### Task
Set down exactly each line of the entries below, beginning at the one that contains "津田健次郎 (277, 1839)" and ending at the last, and no others.
═══ Data supplied ═══
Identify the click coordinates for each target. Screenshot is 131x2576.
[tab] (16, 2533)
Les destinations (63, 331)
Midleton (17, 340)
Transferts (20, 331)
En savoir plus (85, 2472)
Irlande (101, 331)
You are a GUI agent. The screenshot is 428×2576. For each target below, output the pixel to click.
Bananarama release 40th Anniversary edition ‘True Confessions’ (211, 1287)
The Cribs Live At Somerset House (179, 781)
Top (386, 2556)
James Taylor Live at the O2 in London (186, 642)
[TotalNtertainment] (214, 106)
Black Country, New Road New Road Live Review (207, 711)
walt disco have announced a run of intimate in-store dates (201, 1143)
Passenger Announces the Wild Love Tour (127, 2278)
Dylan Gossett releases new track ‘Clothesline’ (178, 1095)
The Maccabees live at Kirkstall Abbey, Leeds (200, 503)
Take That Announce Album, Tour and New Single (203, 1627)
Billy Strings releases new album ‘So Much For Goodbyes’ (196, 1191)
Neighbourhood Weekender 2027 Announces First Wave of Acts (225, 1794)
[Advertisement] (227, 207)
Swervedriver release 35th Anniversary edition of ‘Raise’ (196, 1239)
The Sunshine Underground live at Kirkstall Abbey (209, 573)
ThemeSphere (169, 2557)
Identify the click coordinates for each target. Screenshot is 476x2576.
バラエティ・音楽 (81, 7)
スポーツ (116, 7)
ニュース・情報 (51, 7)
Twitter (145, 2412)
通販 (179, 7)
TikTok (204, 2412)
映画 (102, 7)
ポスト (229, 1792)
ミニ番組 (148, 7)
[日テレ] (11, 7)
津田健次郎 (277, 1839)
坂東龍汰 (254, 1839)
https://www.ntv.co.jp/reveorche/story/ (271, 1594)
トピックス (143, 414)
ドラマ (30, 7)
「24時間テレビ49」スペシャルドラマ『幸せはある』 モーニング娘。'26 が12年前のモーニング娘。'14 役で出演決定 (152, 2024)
═══
### Problem solution
津田健次郎 (277, 1839)
坂東龍汰 (254, 1839)
https://www.ntv.co.jp/reveorche/story/ (271, 1594)
トピックス (143, 414)
ドラマ (30, 7)
「24時間テレビ49」スペシャルドラマ『幸せはある』 モーニング娘。'26 が12年前のモーニング娘。'14 役で出演決定 (152, 2024)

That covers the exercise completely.